Art is a bit weird (IMO) but Dick Tracy is still active in 2010!
BTW does anyone have a link to the panel where Dick Tracy outlined Groovy Grove’s police fighting suit designed like Samurai armor? This is 30+ years old at least.
Great!
How often does Moon Maid show up in the strip?
Now that cellphones with cameras and video screens are ubiquitous, what does he wear on his wrist now?
And he always looked rather blocky, but in that strip, he looks like an Easter Island monolith.
For some reason I know this one. (Was still popular in the 80’s back in the old country)

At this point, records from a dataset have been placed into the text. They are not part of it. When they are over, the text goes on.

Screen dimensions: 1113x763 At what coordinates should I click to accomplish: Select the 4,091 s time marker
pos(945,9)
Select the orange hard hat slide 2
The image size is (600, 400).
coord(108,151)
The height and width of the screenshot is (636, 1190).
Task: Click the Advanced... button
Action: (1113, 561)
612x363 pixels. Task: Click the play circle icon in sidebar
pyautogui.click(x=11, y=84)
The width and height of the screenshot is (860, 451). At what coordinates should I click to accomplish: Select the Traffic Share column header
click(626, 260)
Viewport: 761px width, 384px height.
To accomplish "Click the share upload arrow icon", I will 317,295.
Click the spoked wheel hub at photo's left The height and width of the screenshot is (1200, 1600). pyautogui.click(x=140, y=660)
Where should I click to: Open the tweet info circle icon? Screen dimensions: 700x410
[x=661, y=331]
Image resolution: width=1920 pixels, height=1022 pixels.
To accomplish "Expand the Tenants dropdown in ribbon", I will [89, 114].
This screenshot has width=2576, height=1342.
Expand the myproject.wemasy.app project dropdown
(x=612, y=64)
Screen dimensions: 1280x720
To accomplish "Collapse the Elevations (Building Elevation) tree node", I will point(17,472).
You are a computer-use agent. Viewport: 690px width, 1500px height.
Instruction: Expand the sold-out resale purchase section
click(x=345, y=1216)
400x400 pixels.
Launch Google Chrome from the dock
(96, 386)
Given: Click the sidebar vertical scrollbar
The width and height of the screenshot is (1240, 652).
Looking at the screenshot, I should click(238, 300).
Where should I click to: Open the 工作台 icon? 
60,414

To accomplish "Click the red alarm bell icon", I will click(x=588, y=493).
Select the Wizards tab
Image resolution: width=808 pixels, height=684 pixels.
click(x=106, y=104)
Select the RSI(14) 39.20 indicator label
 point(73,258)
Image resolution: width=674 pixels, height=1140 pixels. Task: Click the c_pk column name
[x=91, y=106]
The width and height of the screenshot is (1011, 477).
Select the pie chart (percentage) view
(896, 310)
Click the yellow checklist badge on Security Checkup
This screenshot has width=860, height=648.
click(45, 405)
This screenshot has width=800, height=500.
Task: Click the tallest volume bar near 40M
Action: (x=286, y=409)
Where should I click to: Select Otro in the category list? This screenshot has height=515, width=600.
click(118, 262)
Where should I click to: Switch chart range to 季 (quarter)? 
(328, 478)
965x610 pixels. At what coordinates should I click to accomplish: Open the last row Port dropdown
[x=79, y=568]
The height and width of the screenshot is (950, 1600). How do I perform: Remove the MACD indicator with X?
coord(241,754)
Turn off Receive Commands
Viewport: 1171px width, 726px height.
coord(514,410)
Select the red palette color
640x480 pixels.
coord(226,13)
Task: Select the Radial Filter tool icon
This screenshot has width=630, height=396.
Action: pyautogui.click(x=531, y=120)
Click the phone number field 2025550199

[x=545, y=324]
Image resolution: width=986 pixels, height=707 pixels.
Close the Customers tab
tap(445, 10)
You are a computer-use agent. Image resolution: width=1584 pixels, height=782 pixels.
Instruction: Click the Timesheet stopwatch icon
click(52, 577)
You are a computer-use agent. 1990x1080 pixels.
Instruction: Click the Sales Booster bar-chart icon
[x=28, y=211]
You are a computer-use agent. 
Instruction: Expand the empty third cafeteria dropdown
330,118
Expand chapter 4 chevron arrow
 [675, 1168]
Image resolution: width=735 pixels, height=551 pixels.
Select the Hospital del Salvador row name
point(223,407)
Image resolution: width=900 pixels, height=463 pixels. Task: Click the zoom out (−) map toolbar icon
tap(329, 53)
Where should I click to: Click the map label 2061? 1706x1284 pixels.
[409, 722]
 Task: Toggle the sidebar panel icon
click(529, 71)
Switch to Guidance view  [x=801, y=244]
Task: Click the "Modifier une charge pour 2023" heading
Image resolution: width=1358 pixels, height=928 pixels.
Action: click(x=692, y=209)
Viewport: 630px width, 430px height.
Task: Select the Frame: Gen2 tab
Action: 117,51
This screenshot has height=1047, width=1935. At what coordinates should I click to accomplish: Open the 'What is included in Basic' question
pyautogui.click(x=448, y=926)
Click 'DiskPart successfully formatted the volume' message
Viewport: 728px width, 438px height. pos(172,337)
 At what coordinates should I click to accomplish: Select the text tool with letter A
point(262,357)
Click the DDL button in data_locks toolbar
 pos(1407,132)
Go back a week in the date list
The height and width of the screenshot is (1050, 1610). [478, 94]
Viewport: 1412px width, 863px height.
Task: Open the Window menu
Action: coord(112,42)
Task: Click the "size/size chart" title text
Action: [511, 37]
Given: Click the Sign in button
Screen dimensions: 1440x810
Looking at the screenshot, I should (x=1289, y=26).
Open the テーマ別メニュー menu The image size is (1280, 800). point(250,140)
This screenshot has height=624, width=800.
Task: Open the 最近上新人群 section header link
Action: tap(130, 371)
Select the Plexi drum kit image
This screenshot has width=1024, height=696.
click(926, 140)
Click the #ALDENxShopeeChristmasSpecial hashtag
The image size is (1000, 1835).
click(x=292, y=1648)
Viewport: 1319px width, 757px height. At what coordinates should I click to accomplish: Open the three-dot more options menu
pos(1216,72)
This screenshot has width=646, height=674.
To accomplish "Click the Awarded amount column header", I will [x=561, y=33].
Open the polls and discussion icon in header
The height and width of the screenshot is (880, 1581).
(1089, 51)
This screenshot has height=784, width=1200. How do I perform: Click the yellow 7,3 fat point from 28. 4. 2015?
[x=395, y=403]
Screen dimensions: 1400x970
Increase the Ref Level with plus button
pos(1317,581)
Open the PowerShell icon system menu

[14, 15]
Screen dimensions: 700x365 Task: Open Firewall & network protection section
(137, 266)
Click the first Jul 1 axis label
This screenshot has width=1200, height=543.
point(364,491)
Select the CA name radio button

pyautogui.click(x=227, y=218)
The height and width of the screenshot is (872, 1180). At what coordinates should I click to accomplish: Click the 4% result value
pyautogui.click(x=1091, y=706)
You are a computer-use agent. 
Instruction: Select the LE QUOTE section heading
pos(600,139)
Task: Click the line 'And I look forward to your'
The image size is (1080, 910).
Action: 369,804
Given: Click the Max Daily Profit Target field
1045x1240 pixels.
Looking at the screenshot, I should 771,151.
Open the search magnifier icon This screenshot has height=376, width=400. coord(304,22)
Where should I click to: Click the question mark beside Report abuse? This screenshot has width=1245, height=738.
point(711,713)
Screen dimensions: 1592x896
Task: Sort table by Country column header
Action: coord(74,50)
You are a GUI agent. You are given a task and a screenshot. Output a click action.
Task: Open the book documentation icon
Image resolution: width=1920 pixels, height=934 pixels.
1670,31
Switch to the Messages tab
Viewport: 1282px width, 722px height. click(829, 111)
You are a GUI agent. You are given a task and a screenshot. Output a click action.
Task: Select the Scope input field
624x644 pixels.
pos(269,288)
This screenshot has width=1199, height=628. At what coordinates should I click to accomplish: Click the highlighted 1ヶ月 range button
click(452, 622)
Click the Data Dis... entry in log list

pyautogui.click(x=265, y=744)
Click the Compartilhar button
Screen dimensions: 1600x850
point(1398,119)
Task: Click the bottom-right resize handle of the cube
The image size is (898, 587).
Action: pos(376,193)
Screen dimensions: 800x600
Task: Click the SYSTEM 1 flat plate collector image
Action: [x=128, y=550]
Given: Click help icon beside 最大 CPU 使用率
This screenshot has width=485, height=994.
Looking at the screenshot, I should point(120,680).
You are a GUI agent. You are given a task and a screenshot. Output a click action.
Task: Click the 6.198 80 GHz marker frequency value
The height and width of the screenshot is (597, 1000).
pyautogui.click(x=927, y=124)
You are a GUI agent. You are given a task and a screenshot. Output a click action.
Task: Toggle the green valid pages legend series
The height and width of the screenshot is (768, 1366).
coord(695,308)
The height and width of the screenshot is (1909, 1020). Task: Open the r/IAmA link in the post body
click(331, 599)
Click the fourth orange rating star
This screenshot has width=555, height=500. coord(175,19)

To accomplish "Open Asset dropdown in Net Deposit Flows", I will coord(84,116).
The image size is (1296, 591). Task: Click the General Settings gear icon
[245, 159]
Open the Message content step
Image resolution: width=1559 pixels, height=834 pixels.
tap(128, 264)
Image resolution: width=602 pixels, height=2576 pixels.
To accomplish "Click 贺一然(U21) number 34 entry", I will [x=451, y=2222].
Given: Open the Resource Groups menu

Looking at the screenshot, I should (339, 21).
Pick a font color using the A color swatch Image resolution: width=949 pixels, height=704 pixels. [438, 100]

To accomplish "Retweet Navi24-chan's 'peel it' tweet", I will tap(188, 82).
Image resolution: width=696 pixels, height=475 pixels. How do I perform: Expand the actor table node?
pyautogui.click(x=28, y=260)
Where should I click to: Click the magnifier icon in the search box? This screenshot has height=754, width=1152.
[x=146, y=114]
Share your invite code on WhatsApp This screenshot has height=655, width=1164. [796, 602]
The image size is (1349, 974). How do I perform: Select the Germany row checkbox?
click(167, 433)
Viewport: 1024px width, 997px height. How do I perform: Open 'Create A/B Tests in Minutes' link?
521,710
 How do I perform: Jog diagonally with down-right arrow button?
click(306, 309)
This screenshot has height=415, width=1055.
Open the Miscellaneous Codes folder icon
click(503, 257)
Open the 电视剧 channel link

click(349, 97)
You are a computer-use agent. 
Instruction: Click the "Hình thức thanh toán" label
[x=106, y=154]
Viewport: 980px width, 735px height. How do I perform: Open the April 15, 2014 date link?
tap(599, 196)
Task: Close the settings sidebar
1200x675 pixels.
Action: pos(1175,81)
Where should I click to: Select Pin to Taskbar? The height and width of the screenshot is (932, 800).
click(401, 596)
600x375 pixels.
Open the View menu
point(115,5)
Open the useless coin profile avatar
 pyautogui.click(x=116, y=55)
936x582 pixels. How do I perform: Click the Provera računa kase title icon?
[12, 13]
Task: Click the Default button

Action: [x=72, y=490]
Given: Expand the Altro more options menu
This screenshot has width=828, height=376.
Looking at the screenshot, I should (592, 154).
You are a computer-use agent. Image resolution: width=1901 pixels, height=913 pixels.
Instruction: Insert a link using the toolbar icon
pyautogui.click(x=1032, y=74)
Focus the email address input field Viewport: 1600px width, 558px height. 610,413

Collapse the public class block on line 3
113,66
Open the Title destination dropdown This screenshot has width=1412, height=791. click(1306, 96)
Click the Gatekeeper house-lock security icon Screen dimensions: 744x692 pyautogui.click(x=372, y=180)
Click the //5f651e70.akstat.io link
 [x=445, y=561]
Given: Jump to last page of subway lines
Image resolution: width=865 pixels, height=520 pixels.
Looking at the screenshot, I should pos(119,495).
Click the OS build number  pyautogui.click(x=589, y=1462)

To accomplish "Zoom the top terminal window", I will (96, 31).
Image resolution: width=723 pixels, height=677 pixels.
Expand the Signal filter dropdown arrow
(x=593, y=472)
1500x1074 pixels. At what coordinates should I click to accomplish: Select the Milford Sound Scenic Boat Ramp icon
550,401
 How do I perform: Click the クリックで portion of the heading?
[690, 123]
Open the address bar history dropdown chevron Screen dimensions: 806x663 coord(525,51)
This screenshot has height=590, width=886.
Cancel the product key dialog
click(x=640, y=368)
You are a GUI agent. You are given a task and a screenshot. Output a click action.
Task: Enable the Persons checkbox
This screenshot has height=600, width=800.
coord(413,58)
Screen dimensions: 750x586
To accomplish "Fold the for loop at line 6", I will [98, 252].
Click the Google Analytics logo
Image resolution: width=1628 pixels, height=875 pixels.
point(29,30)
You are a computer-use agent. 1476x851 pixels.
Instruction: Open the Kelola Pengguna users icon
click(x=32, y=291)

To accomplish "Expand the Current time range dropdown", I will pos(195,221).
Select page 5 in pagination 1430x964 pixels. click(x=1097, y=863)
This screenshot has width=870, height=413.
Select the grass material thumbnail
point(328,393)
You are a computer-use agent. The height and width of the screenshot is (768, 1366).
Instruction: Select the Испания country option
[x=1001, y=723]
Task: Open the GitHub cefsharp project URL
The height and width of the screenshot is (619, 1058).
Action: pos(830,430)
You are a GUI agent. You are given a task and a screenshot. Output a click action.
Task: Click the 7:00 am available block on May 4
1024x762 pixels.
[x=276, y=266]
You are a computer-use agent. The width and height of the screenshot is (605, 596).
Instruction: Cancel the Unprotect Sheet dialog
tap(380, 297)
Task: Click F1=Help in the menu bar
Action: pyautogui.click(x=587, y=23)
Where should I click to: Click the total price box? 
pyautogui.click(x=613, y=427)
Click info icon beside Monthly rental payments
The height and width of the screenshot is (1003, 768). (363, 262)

She does not appear anymore.
After the sci-fi period of the comic ended and Chester Gould retired, Moon Maid was only in the background and later was killed for real with a car bomb that was setup for Tracy.
She doesn’t. Apparently, she died in 1978, victim of a car bomb meant for Tracy.
ETA: Sorry, should I have spoilered that?
Ninja me, will you, GIGObuster?
Okay, Junior later remarried, this time to Sparkle Plenty, daughter of B.O Plenty and Gravel Gertie (and one hot chick, let me tell you).
How do ya like them apples?
Does he still fly around in a magnetic air car? It’s the 21st century, after all. Dick Tracy has to have a flying car.
It’s “active” in ony the very loosest sense of the word. It still runs in the Chicago Tribune. I’ve finally given up reading it. The pacing of the strip is slow as molasses; and the general plots almost always shape up as this:
- Tess complains about Dick never being around
- Dick is about to take Tess out for an evening / trip, when some crime crops up
- Dick gets to the scene, gets imperiled, then faces off with the bad guy
- Dick and the bad guy spend 3 weeks of strips getting ready to shoot each other
- Dick shoots the bad guy
Ehh.
My hometown newspaper (the Plattsburgh Press-Republican) apparently doesn’t have much of a comic strip budget. That or they have real old-fashioned tastes. They still carry strips like Dick Tracy, The Phantom, Marmaduke, and Tiger.
Hm, interesting, I had no idea. That’s very cool.
Back in the nineties, his two-way wrist radio was upgraded to a WristGenie. It has all the capabilities of his old watch plus a powerful mini computer that takes mini cd’s.
I agree that the strip seems glacial in pace now compared to the collections I’ve read from the fifties. This is also true of Prince Valiant.